Хьои не сразу понял, о чем толкует Рэнсом.
-- Ты хочешь сказать, -- протянул он, -- что челховек
может это делать не год-два в жизни, а снова и снова?
-- Вот именно!
-- Но зачем? Не понимаю... Разве можно хотеть есть, когда
пообедал, или спать, когда выспался?
-- Но ведь обедаем мы каждый день! А любовь, по твоим
словам, приходит к хросса лишь один раз в жизни.

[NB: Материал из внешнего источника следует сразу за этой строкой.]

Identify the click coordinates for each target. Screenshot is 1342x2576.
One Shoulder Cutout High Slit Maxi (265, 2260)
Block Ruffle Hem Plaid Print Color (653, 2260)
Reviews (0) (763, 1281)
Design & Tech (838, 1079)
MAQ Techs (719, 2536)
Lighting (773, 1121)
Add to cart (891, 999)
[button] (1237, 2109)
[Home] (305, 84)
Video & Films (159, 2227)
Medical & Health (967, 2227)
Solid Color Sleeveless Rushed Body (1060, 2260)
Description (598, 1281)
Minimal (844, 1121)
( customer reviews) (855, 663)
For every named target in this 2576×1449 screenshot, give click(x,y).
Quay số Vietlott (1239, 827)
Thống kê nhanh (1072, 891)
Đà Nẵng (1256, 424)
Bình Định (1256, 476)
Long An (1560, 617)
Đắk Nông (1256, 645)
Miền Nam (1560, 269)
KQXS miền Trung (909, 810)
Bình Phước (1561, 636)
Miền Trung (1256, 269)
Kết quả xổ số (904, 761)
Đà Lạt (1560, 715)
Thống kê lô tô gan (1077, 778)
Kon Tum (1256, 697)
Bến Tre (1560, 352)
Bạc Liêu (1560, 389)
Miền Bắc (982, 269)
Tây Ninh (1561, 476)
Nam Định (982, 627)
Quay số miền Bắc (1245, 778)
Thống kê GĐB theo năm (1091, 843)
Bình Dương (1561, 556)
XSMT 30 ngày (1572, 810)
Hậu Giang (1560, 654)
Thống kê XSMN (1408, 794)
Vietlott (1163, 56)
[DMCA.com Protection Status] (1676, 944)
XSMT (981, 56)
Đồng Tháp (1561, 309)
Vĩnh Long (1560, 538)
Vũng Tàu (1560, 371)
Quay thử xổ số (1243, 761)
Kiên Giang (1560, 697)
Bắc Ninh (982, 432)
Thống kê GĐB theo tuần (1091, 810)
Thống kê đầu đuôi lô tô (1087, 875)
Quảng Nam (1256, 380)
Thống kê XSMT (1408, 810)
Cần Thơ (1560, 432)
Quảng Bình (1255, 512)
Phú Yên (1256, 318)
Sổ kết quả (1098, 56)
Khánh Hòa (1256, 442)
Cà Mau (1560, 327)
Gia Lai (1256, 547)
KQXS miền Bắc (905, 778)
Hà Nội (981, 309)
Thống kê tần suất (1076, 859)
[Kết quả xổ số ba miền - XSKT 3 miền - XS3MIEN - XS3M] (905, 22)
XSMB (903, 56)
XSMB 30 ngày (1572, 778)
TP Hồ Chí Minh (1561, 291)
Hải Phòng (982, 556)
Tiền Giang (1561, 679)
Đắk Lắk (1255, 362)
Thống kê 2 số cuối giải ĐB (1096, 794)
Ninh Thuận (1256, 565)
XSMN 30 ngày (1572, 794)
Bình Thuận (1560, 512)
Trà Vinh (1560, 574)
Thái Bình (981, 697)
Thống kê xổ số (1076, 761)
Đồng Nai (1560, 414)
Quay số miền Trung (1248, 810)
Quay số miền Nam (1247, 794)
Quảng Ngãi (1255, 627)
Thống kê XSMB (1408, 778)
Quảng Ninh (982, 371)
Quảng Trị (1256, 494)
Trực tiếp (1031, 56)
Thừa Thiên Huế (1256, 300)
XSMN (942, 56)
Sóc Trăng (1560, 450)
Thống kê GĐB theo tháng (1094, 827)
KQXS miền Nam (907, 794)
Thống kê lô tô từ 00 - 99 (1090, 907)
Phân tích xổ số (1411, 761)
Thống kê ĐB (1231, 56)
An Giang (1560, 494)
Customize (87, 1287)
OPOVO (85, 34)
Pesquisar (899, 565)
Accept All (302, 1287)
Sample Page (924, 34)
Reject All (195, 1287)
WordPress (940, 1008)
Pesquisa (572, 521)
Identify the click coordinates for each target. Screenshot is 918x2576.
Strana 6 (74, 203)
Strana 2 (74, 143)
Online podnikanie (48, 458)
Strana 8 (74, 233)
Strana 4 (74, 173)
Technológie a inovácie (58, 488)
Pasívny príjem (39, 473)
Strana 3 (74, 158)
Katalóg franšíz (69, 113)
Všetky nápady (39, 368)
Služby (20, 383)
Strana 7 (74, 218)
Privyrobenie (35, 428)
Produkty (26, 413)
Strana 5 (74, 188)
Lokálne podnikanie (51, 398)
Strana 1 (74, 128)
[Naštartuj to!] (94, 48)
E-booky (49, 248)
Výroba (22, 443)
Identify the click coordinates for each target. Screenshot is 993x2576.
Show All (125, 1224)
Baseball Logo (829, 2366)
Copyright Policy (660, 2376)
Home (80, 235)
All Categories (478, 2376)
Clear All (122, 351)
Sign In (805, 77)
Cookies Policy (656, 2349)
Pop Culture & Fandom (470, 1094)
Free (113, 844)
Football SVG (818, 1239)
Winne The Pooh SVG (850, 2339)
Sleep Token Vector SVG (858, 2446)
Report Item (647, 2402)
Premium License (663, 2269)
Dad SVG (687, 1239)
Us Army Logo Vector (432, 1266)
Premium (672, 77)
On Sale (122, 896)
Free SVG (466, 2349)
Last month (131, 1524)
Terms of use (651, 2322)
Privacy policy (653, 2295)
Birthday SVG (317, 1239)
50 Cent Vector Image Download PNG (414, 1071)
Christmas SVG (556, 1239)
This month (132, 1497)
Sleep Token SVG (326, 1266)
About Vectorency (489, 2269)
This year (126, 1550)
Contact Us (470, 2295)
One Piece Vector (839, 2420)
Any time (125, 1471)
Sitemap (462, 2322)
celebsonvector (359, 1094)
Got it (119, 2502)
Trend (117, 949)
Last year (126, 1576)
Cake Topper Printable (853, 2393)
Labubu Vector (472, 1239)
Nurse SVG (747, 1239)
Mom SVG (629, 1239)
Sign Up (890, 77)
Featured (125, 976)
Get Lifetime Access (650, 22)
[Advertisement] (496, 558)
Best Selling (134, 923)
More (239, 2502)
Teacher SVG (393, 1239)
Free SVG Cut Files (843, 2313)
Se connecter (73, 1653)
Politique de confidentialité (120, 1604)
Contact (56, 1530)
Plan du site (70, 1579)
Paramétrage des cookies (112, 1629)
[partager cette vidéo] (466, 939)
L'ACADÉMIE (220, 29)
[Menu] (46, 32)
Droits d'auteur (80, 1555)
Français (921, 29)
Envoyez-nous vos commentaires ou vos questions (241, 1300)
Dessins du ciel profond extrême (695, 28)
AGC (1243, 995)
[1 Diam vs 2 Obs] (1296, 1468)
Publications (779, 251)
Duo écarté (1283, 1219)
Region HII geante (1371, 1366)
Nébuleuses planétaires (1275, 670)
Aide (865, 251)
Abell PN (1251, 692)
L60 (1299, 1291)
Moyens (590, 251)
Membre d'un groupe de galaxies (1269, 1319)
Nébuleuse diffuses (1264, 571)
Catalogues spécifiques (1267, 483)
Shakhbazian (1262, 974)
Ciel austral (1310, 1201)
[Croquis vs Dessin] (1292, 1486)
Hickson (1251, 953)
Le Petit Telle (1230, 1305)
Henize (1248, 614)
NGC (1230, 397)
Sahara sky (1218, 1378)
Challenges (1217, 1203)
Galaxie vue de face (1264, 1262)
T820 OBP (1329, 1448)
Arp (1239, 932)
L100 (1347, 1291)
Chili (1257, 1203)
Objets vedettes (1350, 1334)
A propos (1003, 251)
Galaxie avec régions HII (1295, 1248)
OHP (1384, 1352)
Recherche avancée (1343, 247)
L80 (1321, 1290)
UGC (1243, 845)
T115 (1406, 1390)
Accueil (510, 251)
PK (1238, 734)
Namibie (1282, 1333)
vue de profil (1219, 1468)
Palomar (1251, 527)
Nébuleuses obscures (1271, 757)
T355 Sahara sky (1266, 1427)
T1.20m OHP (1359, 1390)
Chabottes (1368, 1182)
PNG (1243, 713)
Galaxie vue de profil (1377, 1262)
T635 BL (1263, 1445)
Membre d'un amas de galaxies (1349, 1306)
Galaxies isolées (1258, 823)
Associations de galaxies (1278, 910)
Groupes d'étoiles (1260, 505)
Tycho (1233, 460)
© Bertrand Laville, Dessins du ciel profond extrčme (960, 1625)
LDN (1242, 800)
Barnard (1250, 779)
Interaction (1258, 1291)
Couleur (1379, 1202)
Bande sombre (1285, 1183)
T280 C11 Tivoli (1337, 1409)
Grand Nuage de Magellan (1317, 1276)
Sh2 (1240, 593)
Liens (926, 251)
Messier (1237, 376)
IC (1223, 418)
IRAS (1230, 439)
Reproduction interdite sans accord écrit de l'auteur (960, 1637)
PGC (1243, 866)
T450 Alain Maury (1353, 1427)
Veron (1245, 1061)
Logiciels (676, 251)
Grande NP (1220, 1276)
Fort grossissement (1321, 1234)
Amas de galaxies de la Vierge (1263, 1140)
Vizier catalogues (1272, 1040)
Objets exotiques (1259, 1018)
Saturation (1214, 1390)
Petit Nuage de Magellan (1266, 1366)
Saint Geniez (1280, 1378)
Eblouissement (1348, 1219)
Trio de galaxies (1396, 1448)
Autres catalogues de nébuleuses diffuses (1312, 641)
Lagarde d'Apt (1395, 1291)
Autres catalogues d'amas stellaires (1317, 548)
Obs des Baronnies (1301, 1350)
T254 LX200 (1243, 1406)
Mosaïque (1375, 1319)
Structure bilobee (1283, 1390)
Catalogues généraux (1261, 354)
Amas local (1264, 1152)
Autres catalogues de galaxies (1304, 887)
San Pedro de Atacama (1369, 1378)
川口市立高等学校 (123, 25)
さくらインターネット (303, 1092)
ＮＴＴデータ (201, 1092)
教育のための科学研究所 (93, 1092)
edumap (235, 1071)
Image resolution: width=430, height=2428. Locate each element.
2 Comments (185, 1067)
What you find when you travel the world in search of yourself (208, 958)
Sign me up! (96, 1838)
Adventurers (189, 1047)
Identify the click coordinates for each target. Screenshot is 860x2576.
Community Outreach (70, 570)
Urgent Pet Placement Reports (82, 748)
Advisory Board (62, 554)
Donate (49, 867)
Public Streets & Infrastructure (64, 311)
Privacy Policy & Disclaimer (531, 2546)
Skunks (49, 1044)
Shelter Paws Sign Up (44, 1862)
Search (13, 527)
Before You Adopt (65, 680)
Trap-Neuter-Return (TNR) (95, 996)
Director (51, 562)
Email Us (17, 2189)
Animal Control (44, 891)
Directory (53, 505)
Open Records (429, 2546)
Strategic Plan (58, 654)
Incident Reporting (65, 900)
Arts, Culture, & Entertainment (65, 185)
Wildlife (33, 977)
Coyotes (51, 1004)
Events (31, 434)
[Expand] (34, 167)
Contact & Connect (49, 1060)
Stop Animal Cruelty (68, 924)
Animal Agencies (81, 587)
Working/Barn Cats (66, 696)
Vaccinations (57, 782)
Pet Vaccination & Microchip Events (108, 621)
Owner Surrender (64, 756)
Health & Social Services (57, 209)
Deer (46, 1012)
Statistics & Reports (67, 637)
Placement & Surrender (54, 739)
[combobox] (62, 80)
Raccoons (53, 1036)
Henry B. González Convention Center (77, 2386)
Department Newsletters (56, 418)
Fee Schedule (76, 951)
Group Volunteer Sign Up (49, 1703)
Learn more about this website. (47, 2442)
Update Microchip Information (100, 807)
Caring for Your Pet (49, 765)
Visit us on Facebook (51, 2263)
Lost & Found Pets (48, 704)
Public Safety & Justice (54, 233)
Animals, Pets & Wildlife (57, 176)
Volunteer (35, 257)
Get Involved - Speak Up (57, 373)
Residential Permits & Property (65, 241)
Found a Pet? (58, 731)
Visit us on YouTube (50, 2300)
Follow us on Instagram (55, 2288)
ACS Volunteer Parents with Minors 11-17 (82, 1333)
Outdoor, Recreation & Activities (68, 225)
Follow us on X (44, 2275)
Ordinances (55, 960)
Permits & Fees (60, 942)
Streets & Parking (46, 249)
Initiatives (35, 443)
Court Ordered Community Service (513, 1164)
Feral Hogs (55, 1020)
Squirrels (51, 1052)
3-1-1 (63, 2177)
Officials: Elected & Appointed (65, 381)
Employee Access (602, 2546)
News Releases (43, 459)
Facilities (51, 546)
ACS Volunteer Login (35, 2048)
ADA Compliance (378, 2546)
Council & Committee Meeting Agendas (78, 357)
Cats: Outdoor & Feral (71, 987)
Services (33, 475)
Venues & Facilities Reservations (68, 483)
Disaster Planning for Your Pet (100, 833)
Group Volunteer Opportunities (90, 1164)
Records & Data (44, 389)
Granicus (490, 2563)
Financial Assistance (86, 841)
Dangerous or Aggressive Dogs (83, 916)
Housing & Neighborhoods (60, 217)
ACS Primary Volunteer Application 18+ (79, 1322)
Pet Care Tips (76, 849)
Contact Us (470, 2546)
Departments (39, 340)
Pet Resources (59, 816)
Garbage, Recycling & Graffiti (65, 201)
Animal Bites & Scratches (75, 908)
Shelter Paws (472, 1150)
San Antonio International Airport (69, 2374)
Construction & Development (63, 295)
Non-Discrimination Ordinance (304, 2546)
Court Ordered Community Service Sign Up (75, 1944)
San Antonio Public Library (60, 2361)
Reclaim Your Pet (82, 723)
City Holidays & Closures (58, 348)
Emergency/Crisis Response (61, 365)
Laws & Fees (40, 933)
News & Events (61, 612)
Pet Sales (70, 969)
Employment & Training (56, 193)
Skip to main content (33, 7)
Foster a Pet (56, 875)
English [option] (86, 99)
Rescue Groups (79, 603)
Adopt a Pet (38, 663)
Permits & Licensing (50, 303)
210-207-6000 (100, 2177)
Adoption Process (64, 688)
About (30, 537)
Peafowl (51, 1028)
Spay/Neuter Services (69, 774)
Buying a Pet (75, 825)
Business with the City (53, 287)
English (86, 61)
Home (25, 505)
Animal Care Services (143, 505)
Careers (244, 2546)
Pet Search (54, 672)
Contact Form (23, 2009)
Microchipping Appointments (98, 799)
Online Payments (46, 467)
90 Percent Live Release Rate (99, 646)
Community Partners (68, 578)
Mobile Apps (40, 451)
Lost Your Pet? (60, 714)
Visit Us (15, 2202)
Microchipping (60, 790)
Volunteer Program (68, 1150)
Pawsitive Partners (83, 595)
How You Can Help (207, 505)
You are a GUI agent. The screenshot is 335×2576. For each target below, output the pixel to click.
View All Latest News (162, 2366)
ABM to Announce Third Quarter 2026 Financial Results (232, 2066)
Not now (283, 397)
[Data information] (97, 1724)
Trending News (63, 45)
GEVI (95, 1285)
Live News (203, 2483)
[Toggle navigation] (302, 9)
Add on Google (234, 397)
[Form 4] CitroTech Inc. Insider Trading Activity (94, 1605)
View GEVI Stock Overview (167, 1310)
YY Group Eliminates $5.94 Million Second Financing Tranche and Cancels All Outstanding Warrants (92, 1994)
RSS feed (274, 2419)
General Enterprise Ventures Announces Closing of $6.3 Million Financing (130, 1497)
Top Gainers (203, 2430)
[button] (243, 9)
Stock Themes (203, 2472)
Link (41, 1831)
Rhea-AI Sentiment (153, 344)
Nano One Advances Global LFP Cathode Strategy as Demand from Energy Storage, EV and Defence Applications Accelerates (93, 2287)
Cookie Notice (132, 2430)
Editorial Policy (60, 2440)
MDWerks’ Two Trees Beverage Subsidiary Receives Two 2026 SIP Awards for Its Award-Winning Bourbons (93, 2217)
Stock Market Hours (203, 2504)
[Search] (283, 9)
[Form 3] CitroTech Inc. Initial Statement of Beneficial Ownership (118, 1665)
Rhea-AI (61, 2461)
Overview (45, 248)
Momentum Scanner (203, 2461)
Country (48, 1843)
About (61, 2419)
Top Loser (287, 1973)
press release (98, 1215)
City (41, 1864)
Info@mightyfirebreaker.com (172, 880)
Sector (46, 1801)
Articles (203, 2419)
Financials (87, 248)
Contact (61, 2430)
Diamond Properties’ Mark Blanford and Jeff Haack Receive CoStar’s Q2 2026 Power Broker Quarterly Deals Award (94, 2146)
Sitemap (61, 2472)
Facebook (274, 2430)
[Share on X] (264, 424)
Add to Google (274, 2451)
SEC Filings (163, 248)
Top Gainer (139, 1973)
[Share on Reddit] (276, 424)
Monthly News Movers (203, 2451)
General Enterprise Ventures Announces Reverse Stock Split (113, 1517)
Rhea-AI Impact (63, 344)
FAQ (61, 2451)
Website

-- Зато наполняет всю жизнь. В юности он ищет себе пару,
потом ухаживает за избранницей, родит детей, воспитывает их, а
потом вспоминает обо всем этом, переживает заново и обращает в
поэзию и мудрость.
-- Так неужели ему довольно всего лишь вспоминать о
наслаждении?
-- Это все равно, что сказать: "Неужели мне довольно всего
лишь есть мою еду?"
-- Не понимаю...
-- Наслаждение становится наслаждением, только когда о нем
вспоминаешь. Ты говоришь так, будто наслаждение -- это одно, а
память о нем -- совсем другое. Но ведь они неразделимы. Серони
могли бы объяснить это лучше, чем я объясняю. Но в песне я
сказал бы лучше, чем они. То, что ты зовешь воспоминанием,
довершает наслаждение, как "края" завершает и довершает песнь.
Когда мы с тобой встретились, момент встречи был и прошел. Сам
по себе он ничто. Теперь мы вспоминаем его и он понемногу
растет. Но мы все еще знаем о нем очень мало. Истинная встреча
с тобой -- это как я ее буду вспоминать, когда придет время
умирать. А та, что была, -- только ее начало. Ты говорил, на
твоей хандре есть поэты. Разве они не учат вас этому?
-- Некоторые, возможно, учат... -- задумчиво проговорил
Рэнсом. -- Но даже если говорить о песнях... неужели хроссу
никогда не хочется снова услышать какую-нибудь великолепную
строку?
К несчастью, ответ Хьои опирался на тонкий семантический
нюанс, в котором Рэнсом так и не разобрался. В языке хроссов
было два глагола, оба для него означали "стремиться", "страстно
желать". Хроссы, однако, их отчетливо различали и даже
противопоставляли. Поэтому, с точки зрения землянина, Хьои
попросту сказал, что любой бы к этому стремился ("уонделоне"),
но никто в здравом уме не стал бы к этому стремиться
("хлантелинс").
-- Поистине, -- продолжал хросс, -- ты вовремя заговорил о
песнях. Это хороший пример. Ибо самая великолепная строка
обретает полное значение лишь благодаря всем строкам, следующим
за ней. Если же вернуться к ней снова, обнаружится, что она
вовсе не так хороша, как казалось. Возвращением можно ее
уничтожить. Так бывает в хорошей песне.
-- А в порченой песне, Хьои?
-- Порченые песни слушать ни к чему, Челховек!
-- А что ты скажешь о любви в порченой жизни?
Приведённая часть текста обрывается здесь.